Exercise instructions: Pictures aside, the output must consist of the lines from the one containing "Task: Click the outline" through the end of the data, reproduced exactly.
##### The records
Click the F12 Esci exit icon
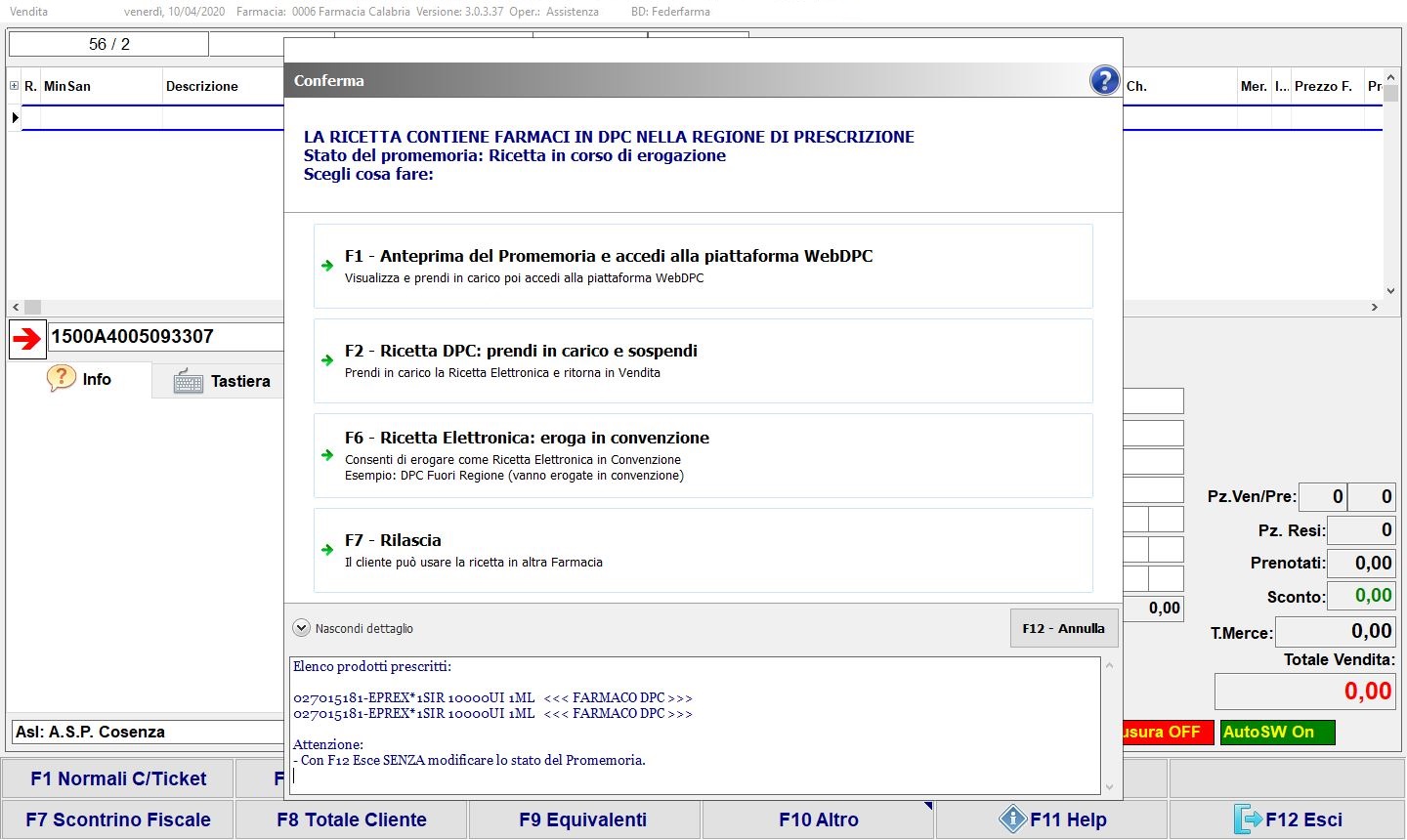Image resolution: width=1407 pixels, height=840 pixels. click(x=1247, y=819)
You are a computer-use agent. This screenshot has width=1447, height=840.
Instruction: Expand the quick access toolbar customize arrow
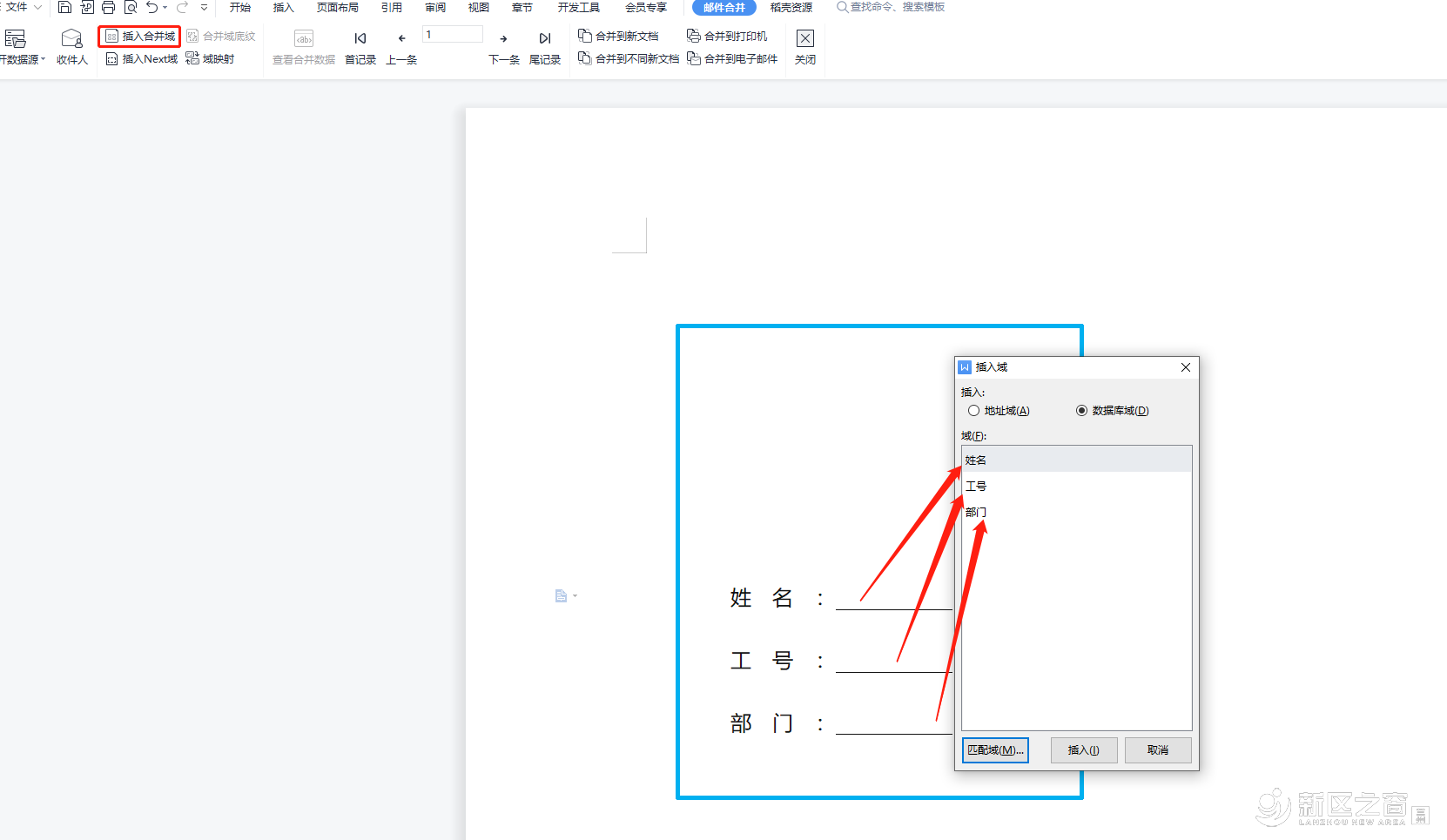pyautogui.click(x=204, y=8)
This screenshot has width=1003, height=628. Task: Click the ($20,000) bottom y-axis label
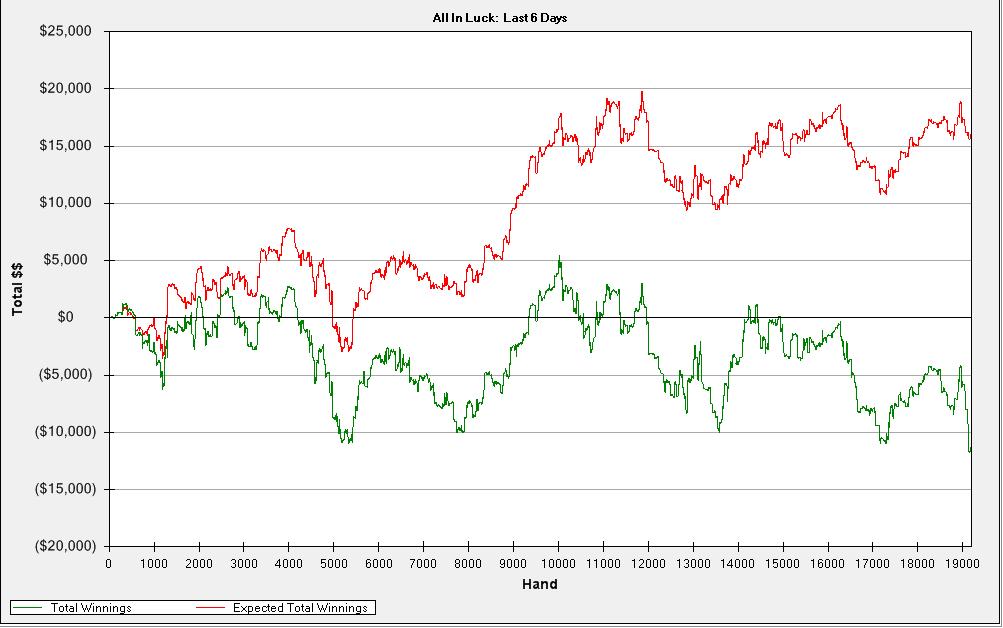coord(64,546)
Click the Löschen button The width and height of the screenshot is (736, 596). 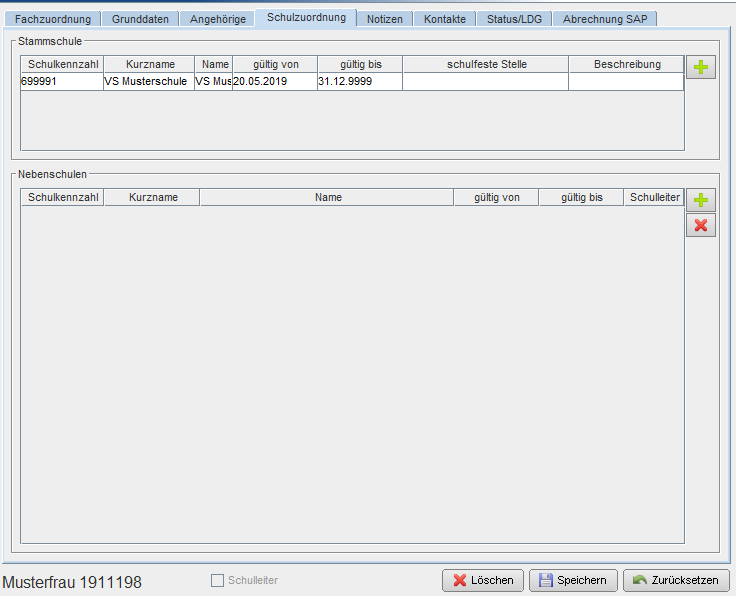click(x=483, y=581)
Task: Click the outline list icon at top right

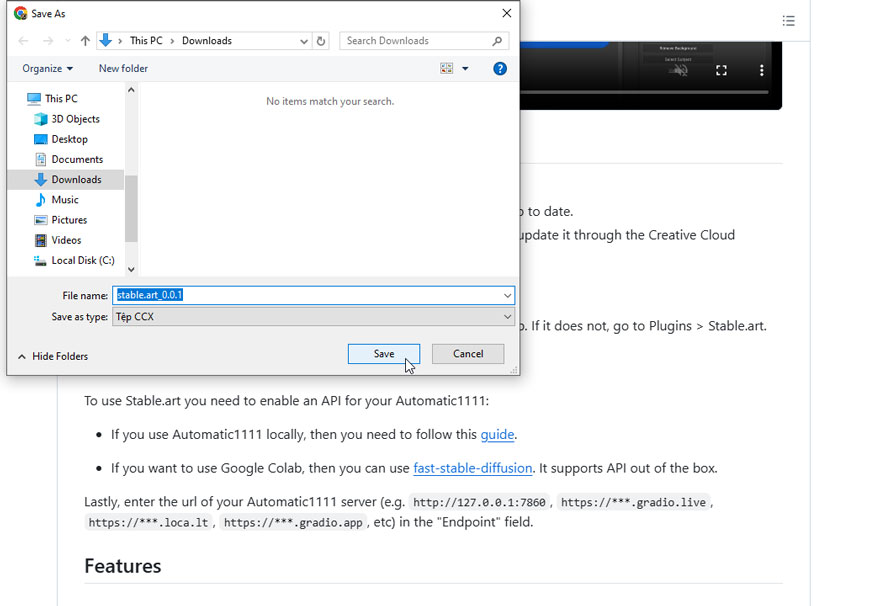Action: click(x=789, y=21)
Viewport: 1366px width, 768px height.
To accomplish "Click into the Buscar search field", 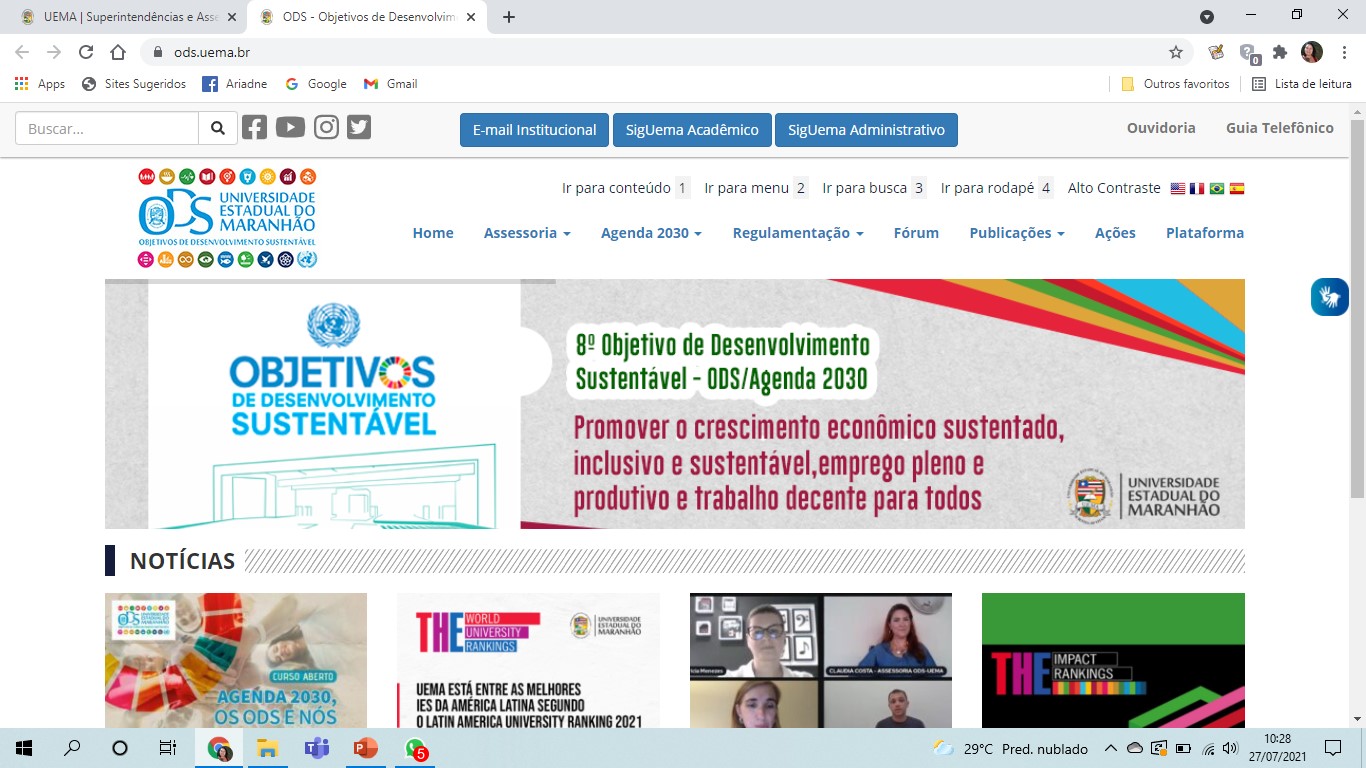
##########
Output of the task:
Task: Click the outline list icon at top right

Action: click(x=789, y=21)
Viewport: 1366px width, 768px height.
To accomplish "Click into the Buscar search field", 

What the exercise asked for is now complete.